Qu’il s’agisse d’une véritable crise sociopolitique, d’une circonstancielle pénurie de logements abordables ou d’un battage mené par les médias et alimenté par les partis d’opposition, l’épineuse question de l’habitation est définitivement inscrite à l’agenda en vue des élections de 2022. Dès lors que le parti au pouvoir nie l’existence de la crise, il semble toutefois qu’il ne reste comme postures médiatiques que spéculer, juger ou se taire.

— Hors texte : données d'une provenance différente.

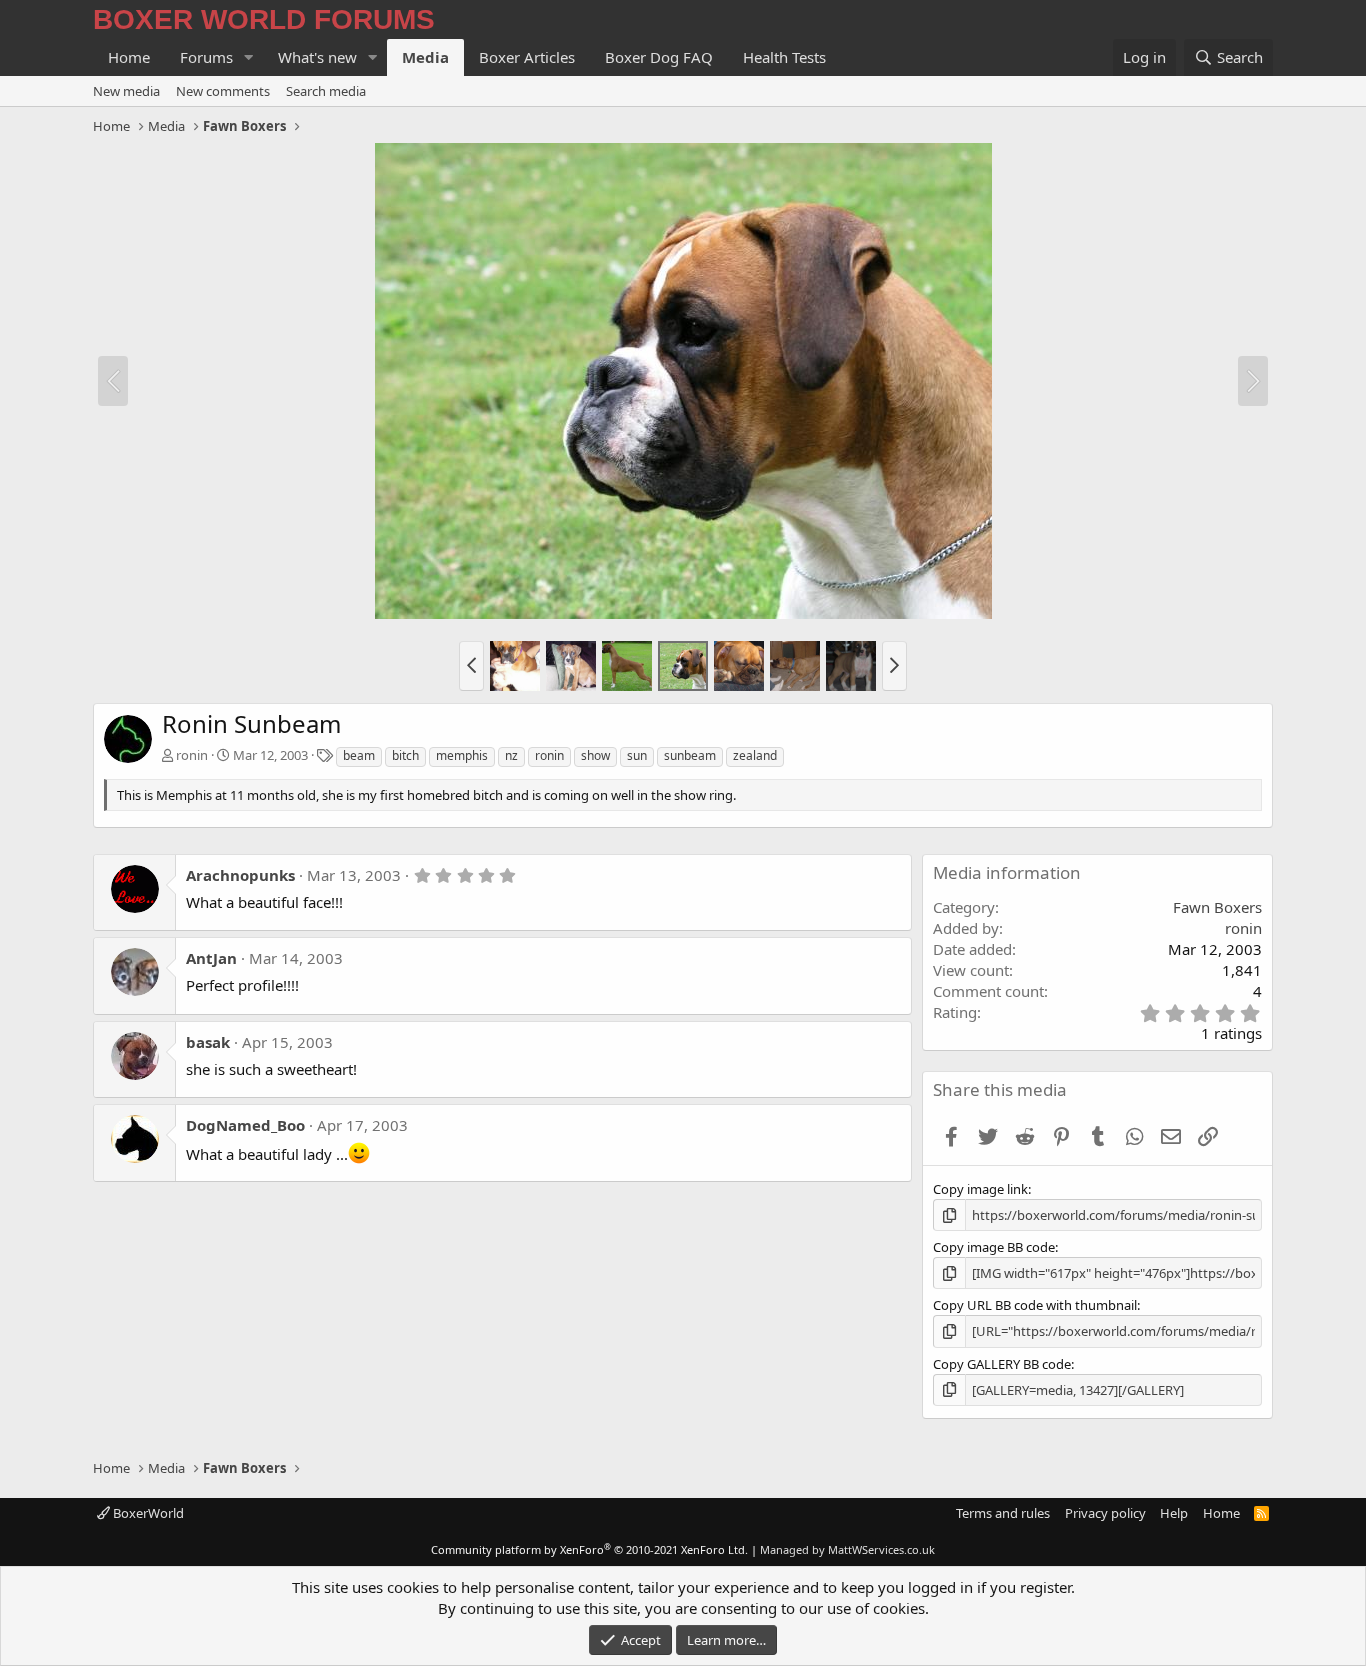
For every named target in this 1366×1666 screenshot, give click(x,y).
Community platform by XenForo (589, 1549)
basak (208, 1042)
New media (126, 91)
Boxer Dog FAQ (659, 57)
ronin (192, 755)
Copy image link (980, 1189)
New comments (223, 91)
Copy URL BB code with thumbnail (1035, 1305)
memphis (462, 755)
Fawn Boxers (1217, 907)
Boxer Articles (527, 57)
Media (425, 57)
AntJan (211, 958)
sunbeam (690, 755)
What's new (317, 57)
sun (637, 755)
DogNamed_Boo (245, 1125)
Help (1174, 1513)
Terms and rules (1003, 1513)
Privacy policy (1105, 1513)
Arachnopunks (240, 875)
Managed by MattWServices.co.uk (847, 1549)
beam (359, 755)
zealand (755, 755)
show (595, 755)
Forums (206, 57)
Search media (326, 91)
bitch (405, 755)
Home (129, 57)
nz (511, 755)
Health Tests (784, 57)
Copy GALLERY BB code (1002, 1364)
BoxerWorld (147, 1513)
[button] (249, 57)
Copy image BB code (994, 1247)
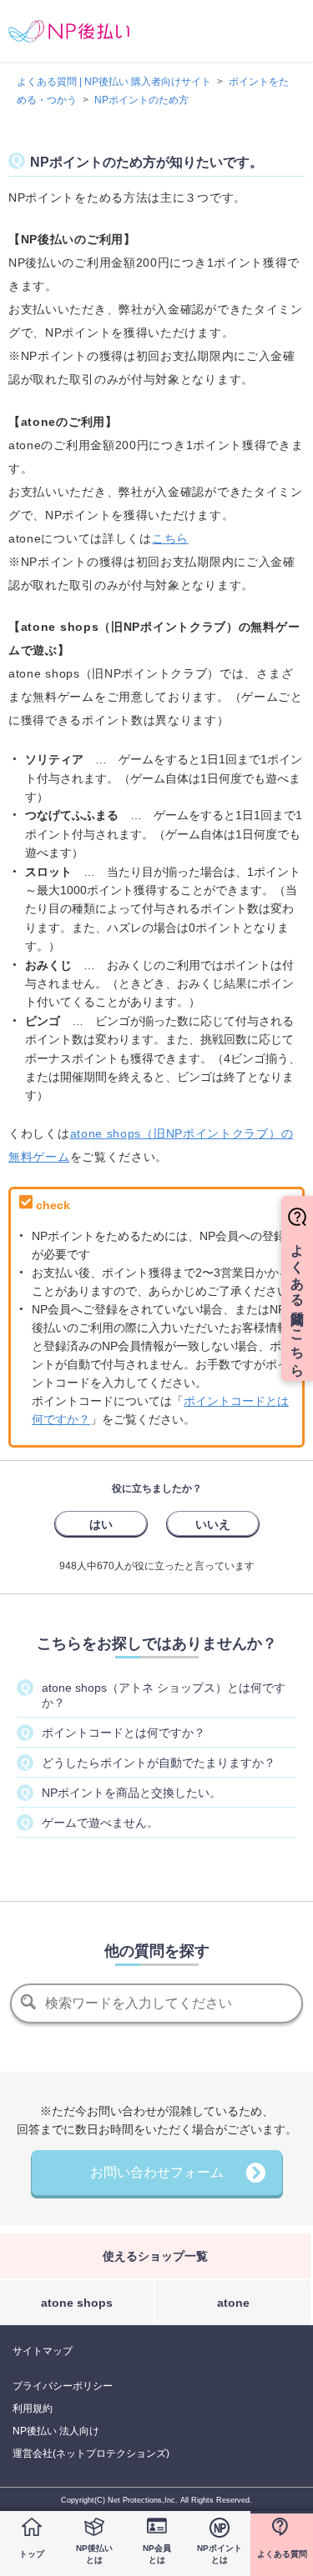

Si la question du bon choix de mots pour qualifier la problématique (crise, pénurie, surchauffe, etc.) a été largement débattue dans l’espace public, une lecture plus approfondie des communiqués et de la revue de presse fait ressortir quelques angles morts dans le traitement médiatique. Est-ce seulement la faute des journalistes complaisants et des méchants médias ? Ce n’est pas si simple que ça !
Nier
Bien qu’ils refusent toujours de qualifier la situation de « crise du logement », François Legault et Andrée Laforest (ministre des Affaires municipales et de l’Habitation) ont présenté des solutions à une problématique qu’ils jugent non généralisée, mais propre à certaines villes et certains arrondissements de la métropole. Le 3 février dernier, la ministre annonçait ainsi un investissement de 200 millions visant la construction de logements abordables.
Ironie ou pragmatisme, le gouvernement a choisi de répondre avec « urgence » à une situation qu’il refuse de qualifier de « crise ».
Alors, aurait-il été possible de présenter les mêmes solutions tout en reconnaissant le caractère plus généralisé d’une « crise du logement » ? Quels sont « les impacts » qu’il faudrait craindre du fait de parler d’une « crise », auxquels François Legault faisait allusion au printemps 2021 en réponse aux attaques de l’opposition ?
Une interprétation possible est qu’en choisissant de nier la crise, le gouvernement déplaçait le cadre d’analyse d’une crise sociopolitique vers une crise médiatique.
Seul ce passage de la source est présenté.